6) Gigantic 3D Printer
‘In 2044 building sized 3d printers will make copies of what cities were supposed to look like as described in old fashioned science fiction novels.’
- This giant technology (gigantic 3D printer) will be able to create entire structures out of concrete.
- The 3D printing technology is called “contour crafting,”
- Apparently contour crafting could also reduce the total cost of owning a home, and make it easier to repair homes that are damaged by natural events.
- Contour crafting would also embed all of the necessary requirements to run a home, such as electricity, plumbing and air conditioning.
- Using this process, a single house or a colony of houses, each with possibly a different design, may be automatically constructed in a single run.
D shape 3D printer
- D-Shape is a new robotic building system using new materials to create superior stone-like structures. The inventor is the Italian robotics engineer Enrico Dini.
- In 2009 he worked with architect Andrea Morgante to print a three-metre-high pavilion resembling a giant egg with large holes in its surface.
- Dini worked with designer Marco Ferreri in 2010 to create the first dwelling to be printed in one piece. The resulting “house” – a one-room structure resembling a mountain hut
- “It’s a very historical piece,” says Dini. “It was the first attempt to print a building.”
- Unfortunately it broke during transportation.
10 houses in a day
- Company WinSun claimed to have printed 10 houses in 24 hours, using a 3D printer that uses a mixture of ground construction and industrial waste, such as glass and tailings, around a base of quick-drying cement mixed with a special hardening agent.

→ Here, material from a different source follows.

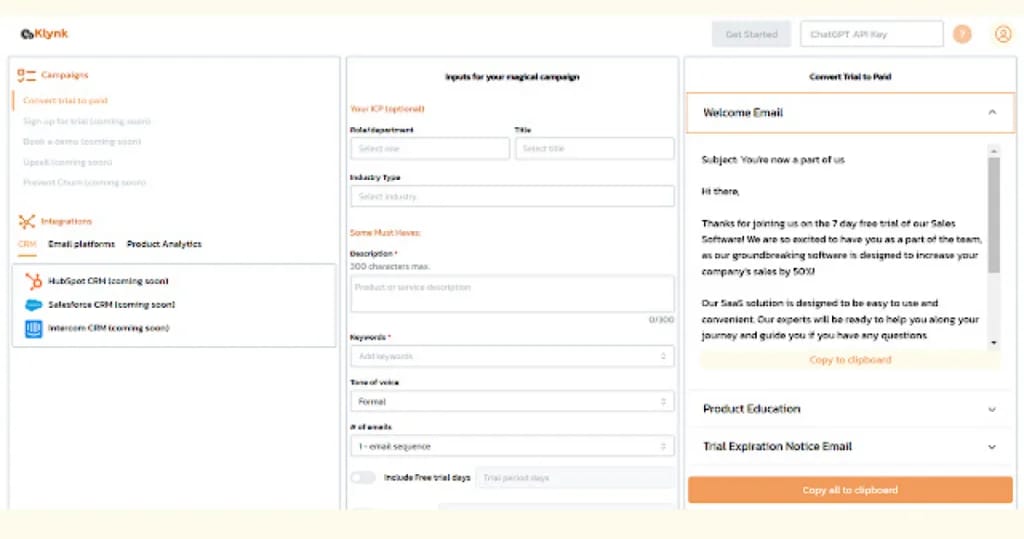
Task: Select the HubSpot CRM icon
Action: pos(33,281)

- Also The world’s tallest 3D printed building –a five-story apartment
Whole building in one go
- Janjaap Ruijssenaars: In 2009 entered a competition for a location in Belwell, on the western coast of Ireland. The location was so beautiful that he thought, that bringing traditional architecture is going to make a cut in the landscape. So our question was: “can you make a building like landscape?”
- The question was to create a continuous structure that doesn’t have a beginning and doesn’t have an end.